Voor de bepaling van de restverdiencapaciteit van eiseres heeft de arbeidsdeskundige in aanmerking genomen de drie in de arbeidsmogelijkhedenlijst vermelde functies van vertegenwoordiger, schadecorrespondent en belastingambtenaar/deskundige. Die functies vertegenwoordigen respectievelijk 8, 32 en 16 arbeidsplaatsen. Vergelijking van de loonwaarde die eiseres in de middelste van die functies zou kunnen verdienen met het van het laatst verrichte werk als salaris administrateur herleide inkomen, levert volgens de arbeidsdeskundige een verlies aan verdienvermogen op van 19,94%.
2.7 De rechtbank stelt zich op het standpunt dat het duiden van functies toetsbaar moet zijn.
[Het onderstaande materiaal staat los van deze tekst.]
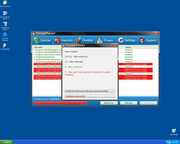Open the Support section
180x144 pixels.
(148, 40)
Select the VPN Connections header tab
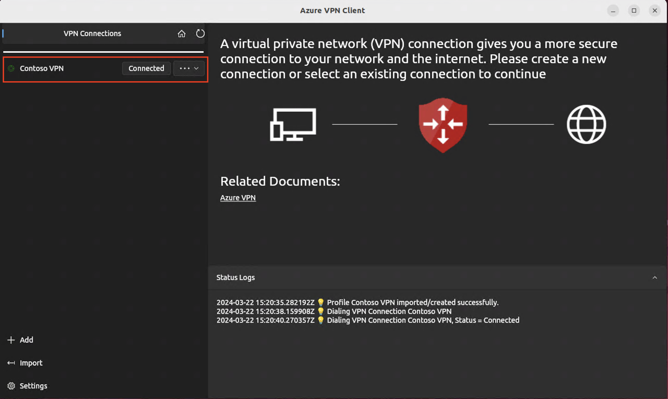 (92, 34)
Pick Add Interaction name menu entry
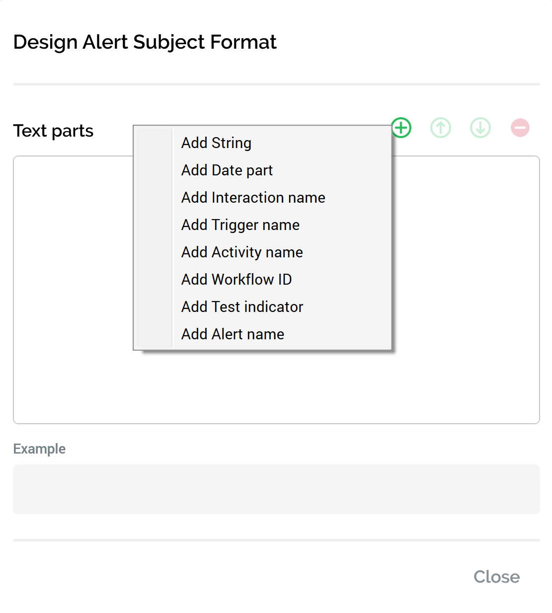The image size is (552, 613). click(x=253, y=198)
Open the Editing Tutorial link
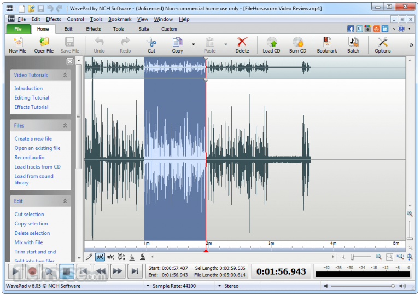Viewport: 420px width, 295px height. pos(32,97)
Dit betekent naar het oordeel van de rechtbank dat door de arbeidsdeskundige, al dan niet na overleg met de verzekeringsarts, inzichtelijk dient te worden gemaakt waarom de geduide functies voor een verzekerde als passend kunnen worden beschouwd. De beweegredenen van een arbeidsdeskundige om een functie (ondanks signaleringen) te accepteren dienen inzichtelijk zijn.
De rechtbank is van oordeel dat uit het dossier voldoende afgeleid kan worden waarom de geduide functies voor eiseres passend zijn aangezien voldoende duidelijk is geworden dat de belastingen van de geduide functies vallen binnen de beperkingen van eiseres. Door verweerders gemachtigde Blom is ter zitting verklaard dat het beeldschermwerk, zoals dit in de geduide functies voorkomt, aanmerkelijk minder is dan in eiseres haar functie van salaris administrateur. Uit het dossier blijkt voorts dat de arbeidsdeskundige met de verzekeringsarts overleg heeft gehad over de belastbaarheid van eiseres in haar eigen werk en de theoretische geduide functies.
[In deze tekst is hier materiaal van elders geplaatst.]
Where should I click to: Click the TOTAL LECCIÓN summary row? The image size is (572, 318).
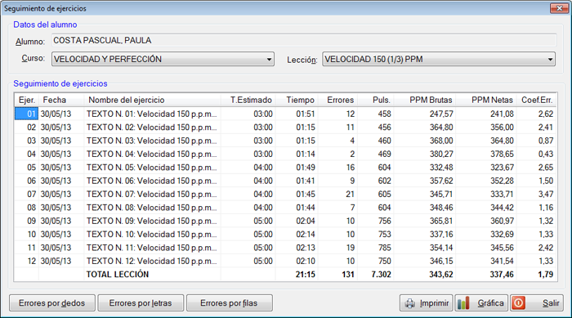point(285,275)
De rechtbank is gelet op de toelichting voldoende overtuigd van de geschiktheid van eiseres voor de geduide functies. De rechtbank stelt dan ook vast dat verweerder op goede gronden de onder punt 2.6 genoemde functies heeft geduid.Van strijd met het Schattingsbesluit arbeidsongeschiktheidswetten of het Besluit uurloonschatting 1999 is de rechtbank niet gebleken.
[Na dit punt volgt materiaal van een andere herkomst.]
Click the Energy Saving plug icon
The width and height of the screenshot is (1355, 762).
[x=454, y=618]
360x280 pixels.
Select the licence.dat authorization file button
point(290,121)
2.8 Gezien het vorenstaande heeft verweerder terecht de mate van arbeidsongeschiktheid per 25 februari 2002 en 4 juni 2002 gewaardeerd op 15 tot 25%. Het beroep dient dan ook ongegrond te worden verklaard.
2.9 Gelet op de ongegrondverklaring van het beroep is er geen grond voor een proceskostenveroordeling.
verklaart het beroep ongegrond
Deze uitspraak is gegeven door mrs. J.G.M. Wouters, G.M.J. Kok en C.J.M. Volkers, rechters, en uitgesproken in het openbaar door mr. Wouters, in tegenwoordigheid van A.E.M. van Holsteijn, als griffier, op 27 februari 2003
Tegen deze uitspraak kunnen partijen en andere belanghebbenden hoger beroep instellen bij de Centrale Raad van Beroep, Postbus 16002, 3500 DA Utrecht.
De termijn daarvoor bedraagt zes weken en vangt aan op de dag na verzending van deze uitspraak.